# Memorial Day - Flag of Our Fallen



## FlowRider (Apr 7, 2019)

Please be respectful and leave the politics out of this topic.

I wanted to post this picture to honor the men and women of our Armed Services who have honored us all in service to our Nation.

U.S. Army Air Force WWII B-17 Strategic Bomber Dual .50 Caliber Machine Gun Turret Gunner 
Burial with U.S. Army Honor Guard:


----------



## dfw_pilot (Jan 28, 2017)

Amen


----------



## ctrav (Aug 18, 2018)

Im an Air Force Vet and my Flag will be flying...


----------



## RDZed (Jul 13, 2018)

Hear, hear.

Retired Coastie. Flag is proudly out and representing the fallen.


----------



## BakerGreenLawnMaker (Mar 13, 2018)

Amen! Love it brother!


----------



## ctrav (Aug 18, 2018)

Thank you to all who gave their all...


----------



## pennstater2005 (Jul 17, 2017)

I'd like to link this from last year regarding Memorial Day from Taylor Larimore of the Bogleheads.

https://thelawnforum.com/viewtopic.php?t=3200#p60174


----------



## ctrav (Aug 18, 2018)

pennstater2005 said:


> I'd like to link this from last year regarding Memorial Day from Taylor Larimore of the Bogleheads.

[Element and text position data]
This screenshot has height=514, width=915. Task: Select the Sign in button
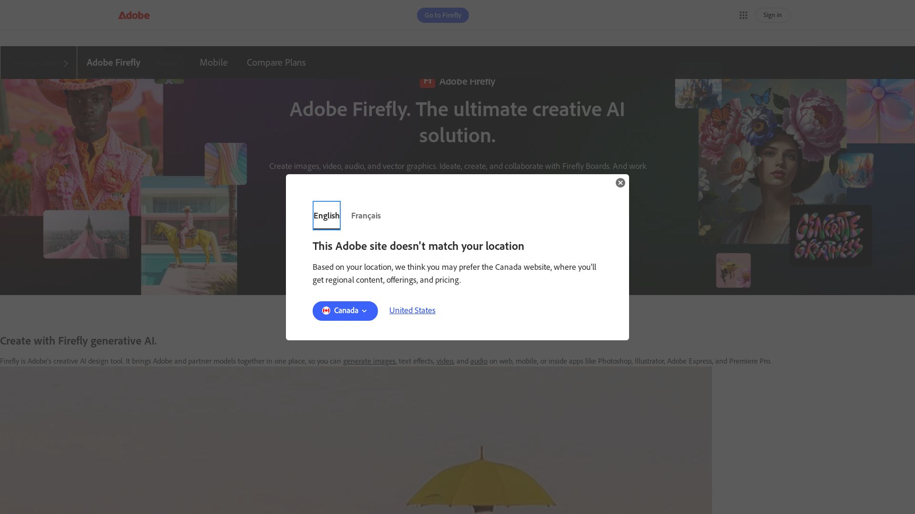[772, 15]
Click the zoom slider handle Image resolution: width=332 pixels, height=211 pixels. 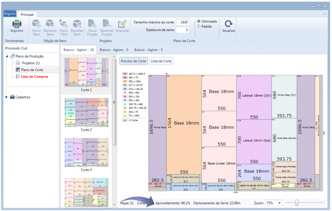point(297,203)
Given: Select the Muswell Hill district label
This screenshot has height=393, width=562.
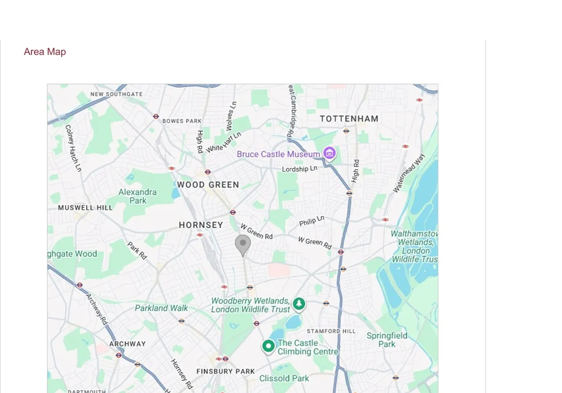Looking at the screenshot, I should tap(86, 207).
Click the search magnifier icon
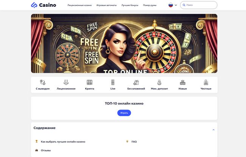Screen dimensions: 246x157 click(x=184, y=5)

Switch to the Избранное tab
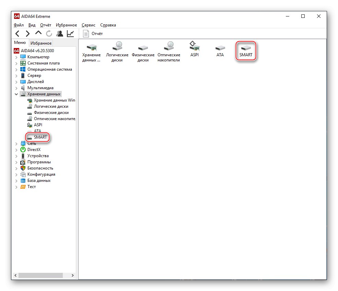41,43
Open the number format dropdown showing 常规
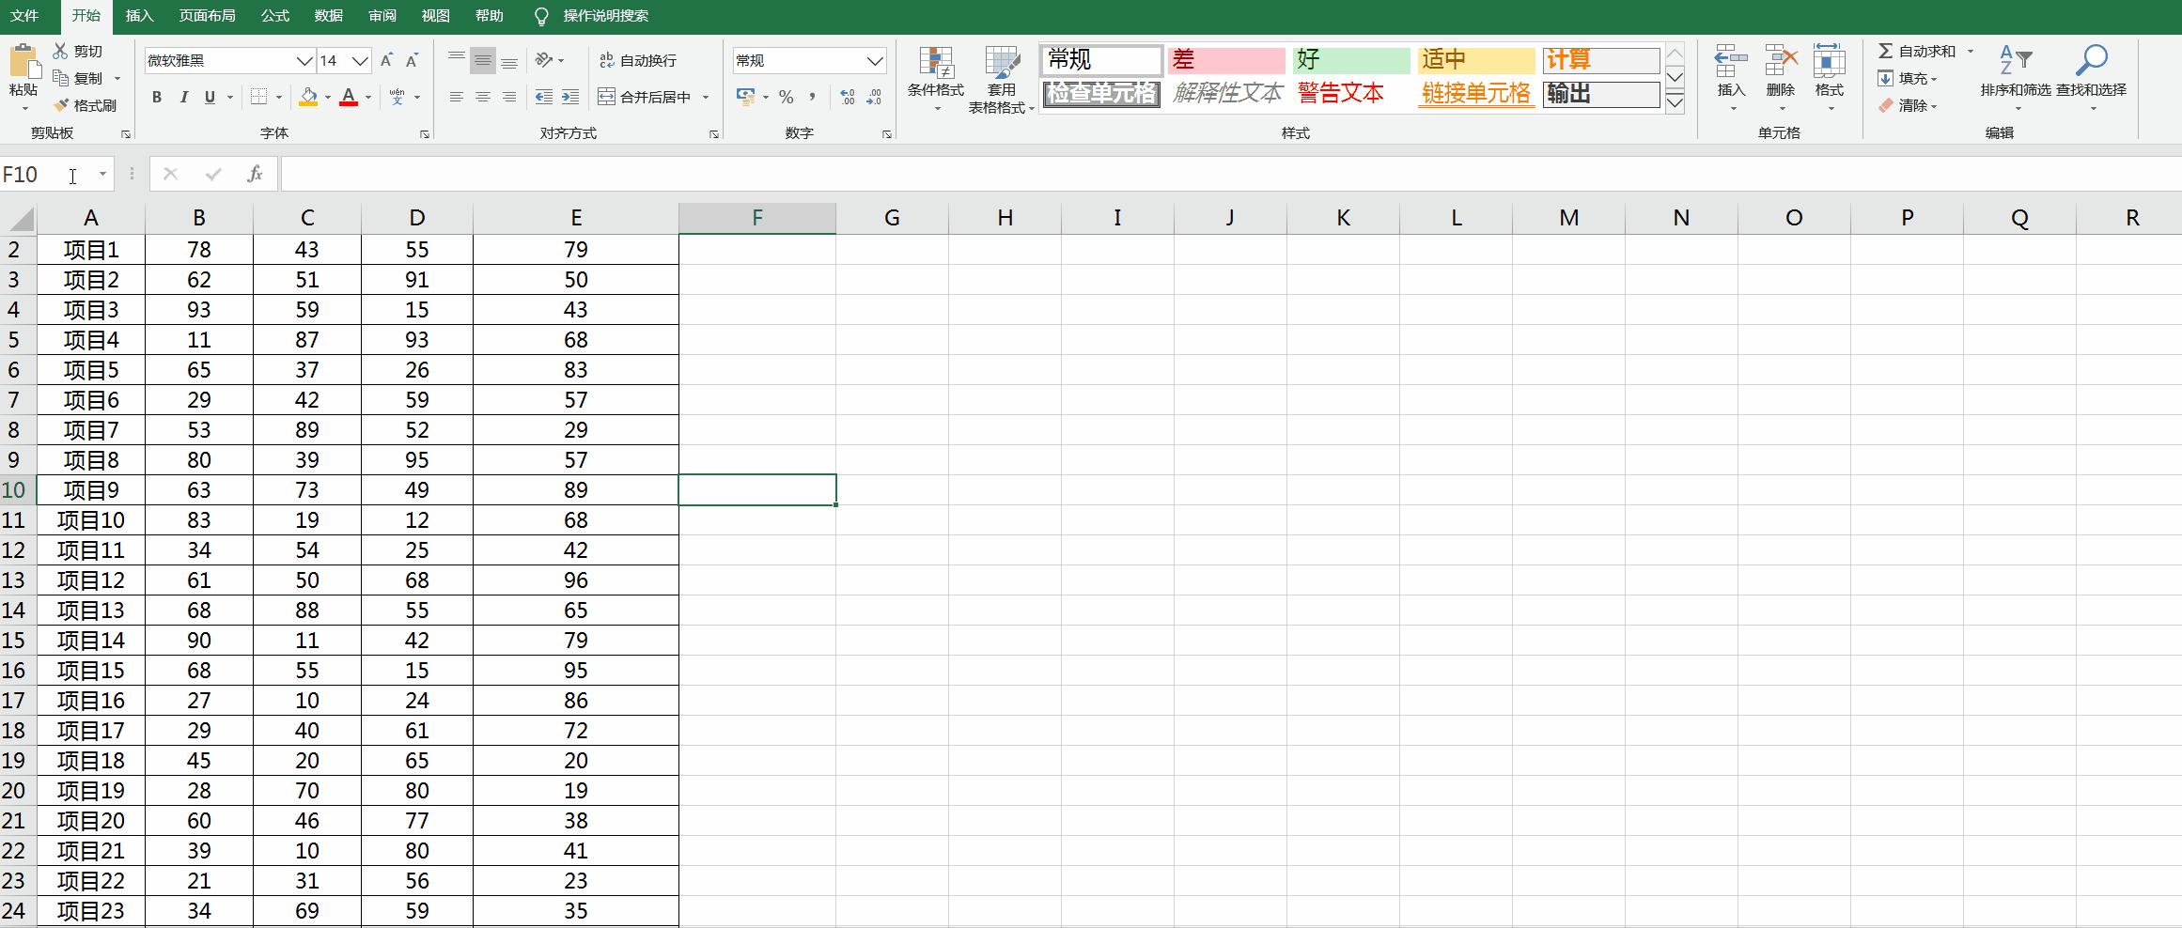The width and height of the screenshot is (2182, 928). click(x=874, y=60)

## Set task 1
From the Memorial Day forum thread, copy the passage starting with "Im an Air Force" and going on through "representing the fallen.".
## Set task 2
Repeat the lines of the records starting with the line that contains "Switch to the Избранное tab" and going on through the end of the records, leaving the pictures out of your answer.

## Written response 1
Im an Air Force Vet and my Flag will be flying...


----------



## RDZed (Jul 13, 2018)

Hear, hear.

Retired Coastie. Flag is proudly out and representing the fallen.

## Written response 2
Switch to the Избранное tab
41,43
Open the number format dropdown showing 常规
The width and height of the screenshot is (2182, 928). click(x=874, y=60)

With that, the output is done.